Nachdem das Zentralgestirn den Horizont erreicht hatte und sich anschickte unterzugehen, verabschiedeten wir uns schließlich. Ich bat ihn, seinem Sohnemann schöne Grüße von mir auszurichten, wenn er ihn sah, was der Schwertwal abermals mit einer letzten Fontäne bestätigte und sich dann in die Fluten des Ozeans aufmachte. „Wie konnte er denn eigentlich so lange an Land bleiben?“, fragte ich laut. „Er war nicht ständig an Land. Während du in seinem Magen weiltest, nutzte er die Gelegenheit und befeuchtete sein Haut. Ansonsten ist er einfach nur sehr widerstandsfähig, denke ich“, erklärte Agelulf.
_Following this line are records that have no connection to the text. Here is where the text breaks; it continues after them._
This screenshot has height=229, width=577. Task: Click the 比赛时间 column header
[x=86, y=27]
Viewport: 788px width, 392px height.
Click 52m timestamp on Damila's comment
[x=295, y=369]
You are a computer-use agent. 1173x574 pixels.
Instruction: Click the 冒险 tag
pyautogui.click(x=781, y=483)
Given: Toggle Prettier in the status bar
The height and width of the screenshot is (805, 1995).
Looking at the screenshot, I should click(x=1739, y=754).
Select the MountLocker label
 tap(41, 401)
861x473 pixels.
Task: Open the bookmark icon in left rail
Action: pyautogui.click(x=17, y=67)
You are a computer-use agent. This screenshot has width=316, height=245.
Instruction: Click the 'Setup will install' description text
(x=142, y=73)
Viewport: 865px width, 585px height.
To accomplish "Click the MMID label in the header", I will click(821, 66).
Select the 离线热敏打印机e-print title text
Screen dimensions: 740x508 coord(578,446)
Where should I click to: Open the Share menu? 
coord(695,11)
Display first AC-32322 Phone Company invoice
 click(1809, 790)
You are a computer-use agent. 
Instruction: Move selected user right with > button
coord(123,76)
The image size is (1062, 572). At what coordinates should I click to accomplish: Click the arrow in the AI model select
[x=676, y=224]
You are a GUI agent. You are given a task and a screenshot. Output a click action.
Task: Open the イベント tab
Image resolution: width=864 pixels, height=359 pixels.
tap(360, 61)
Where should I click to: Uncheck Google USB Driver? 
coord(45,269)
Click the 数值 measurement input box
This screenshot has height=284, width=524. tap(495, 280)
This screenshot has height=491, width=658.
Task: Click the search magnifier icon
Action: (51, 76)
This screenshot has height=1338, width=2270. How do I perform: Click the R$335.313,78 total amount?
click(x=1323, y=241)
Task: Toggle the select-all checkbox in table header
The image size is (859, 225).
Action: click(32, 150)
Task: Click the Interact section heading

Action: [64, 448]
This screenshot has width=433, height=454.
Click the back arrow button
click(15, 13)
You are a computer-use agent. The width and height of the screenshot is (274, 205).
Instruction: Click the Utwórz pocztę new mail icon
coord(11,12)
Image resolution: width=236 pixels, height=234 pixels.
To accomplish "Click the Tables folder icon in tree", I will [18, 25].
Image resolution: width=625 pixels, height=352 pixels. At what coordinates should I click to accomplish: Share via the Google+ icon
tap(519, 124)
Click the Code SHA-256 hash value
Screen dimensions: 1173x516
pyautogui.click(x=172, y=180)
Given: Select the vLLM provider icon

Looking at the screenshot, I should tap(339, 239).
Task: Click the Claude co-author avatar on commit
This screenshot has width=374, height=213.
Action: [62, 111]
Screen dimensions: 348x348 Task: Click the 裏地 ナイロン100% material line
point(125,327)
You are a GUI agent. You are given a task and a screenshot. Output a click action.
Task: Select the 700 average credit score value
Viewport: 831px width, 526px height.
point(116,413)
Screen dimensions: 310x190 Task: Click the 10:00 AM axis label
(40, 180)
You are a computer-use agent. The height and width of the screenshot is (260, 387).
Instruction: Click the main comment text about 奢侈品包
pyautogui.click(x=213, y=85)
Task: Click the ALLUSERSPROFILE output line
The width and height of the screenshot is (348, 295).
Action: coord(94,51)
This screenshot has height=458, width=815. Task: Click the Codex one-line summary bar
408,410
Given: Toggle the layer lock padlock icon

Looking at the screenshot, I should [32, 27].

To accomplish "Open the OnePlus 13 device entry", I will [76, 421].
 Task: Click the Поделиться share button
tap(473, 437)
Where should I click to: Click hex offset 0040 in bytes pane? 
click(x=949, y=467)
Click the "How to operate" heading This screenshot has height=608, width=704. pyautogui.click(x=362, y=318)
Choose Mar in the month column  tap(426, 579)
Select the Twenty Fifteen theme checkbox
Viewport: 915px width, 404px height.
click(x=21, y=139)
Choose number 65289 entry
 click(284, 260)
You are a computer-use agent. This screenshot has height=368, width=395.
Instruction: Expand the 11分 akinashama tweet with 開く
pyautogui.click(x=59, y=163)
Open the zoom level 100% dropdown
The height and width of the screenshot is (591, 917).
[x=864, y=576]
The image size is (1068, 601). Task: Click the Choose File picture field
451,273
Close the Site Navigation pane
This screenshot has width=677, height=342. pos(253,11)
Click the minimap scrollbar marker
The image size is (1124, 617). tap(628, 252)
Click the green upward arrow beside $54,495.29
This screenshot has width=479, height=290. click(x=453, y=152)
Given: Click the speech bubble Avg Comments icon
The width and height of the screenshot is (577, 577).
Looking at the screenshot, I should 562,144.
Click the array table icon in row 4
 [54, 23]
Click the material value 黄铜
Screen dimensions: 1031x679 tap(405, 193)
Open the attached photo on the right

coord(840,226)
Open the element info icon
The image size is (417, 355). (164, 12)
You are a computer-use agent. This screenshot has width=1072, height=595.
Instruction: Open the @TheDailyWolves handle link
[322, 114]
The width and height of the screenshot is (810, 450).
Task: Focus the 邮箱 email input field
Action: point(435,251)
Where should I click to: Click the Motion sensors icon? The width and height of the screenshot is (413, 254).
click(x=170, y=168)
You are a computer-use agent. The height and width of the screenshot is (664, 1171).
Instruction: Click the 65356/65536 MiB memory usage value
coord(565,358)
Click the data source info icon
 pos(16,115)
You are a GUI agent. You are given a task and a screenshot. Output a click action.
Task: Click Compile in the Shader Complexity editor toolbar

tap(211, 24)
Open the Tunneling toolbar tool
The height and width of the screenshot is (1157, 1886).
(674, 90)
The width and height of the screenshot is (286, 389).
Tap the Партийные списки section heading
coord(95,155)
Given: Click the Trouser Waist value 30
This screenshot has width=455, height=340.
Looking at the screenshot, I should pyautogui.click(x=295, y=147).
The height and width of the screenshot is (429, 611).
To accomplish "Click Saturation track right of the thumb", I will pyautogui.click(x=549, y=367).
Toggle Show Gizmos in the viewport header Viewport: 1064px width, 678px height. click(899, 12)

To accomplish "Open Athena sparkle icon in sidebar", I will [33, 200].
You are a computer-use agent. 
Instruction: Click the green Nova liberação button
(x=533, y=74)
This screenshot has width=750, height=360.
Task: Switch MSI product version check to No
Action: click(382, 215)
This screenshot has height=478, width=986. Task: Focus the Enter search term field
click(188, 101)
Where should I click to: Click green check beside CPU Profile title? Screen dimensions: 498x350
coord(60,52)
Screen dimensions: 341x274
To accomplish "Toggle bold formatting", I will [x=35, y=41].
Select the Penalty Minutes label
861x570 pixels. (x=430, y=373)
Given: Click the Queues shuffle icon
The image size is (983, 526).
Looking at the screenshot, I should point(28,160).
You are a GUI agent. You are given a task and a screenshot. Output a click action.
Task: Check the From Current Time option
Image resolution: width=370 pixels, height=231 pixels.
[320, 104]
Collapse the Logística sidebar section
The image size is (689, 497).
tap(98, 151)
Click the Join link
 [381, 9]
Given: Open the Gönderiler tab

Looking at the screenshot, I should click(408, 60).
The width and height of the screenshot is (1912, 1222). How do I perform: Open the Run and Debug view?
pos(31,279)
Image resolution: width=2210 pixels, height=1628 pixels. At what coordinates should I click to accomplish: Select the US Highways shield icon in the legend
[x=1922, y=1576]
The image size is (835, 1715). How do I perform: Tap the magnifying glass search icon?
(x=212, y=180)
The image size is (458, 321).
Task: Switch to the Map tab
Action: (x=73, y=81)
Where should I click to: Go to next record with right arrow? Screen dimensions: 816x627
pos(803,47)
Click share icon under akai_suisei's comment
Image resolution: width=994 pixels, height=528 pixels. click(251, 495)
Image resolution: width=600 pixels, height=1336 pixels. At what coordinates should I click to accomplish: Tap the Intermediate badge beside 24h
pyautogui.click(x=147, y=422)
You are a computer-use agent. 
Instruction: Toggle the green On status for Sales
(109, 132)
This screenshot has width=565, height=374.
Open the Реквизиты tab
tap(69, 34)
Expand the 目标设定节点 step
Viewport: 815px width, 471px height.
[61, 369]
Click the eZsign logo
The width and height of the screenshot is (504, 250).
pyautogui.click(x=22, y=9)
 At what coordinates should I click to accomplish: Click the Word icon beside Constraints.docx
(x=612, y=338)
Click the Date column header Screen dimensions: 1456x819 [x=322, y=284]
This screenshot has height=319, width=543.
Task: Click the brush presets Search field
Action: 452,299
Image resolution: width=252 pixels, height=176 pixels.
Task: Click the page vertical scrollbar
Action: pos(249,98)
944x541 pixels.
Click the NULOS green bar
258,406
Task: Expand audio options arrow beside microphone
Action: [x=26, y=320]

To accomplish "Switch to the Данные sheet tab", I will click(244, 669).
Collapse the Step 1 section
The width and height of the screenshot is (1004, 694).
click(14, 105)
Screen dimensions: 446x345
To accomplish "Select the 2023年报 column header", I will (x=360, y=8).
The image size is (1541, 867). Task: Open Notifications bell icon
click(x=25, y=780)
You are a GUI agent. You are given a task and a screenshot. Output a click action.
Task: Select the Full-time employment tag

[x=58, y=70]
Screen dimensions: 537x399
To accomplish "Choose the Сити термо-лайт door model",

Ich verpasste ihm einen deftigen, wohlgemeinten Schlag auf den Wolfshintern. „Dieses Abenteuer hat mich schwer beeindruckt, mein Lieber! Ich hoffe, nein, bin vielmehr gespannt, ob du die Qualität wirst halten können? Immerhin hast du den Maßstab schon sehr hoch angesetzt.“ - „Hrmpf!“, machte der Werwolf verächtlich. „Bei dir weiß man ja nie. Ich weiß nicht, ob dir die kommenden Kreaturen zusagen werden. Und es ist mir auch ziemlich gleich. Von ihnen fressen lassen, wirst du dich dennoch müssen“, erwiderte er auf typisch dämonen-trotzige Art und Weise. Ich ergötzte mich daran, ihn immer wieder aus der Reserve zu locken. Er konnte noch so dämonisch böse, grausam und zugleich beinahe allwissend sein: Es gab Dinge, mit denen man ihn ärgern konnte.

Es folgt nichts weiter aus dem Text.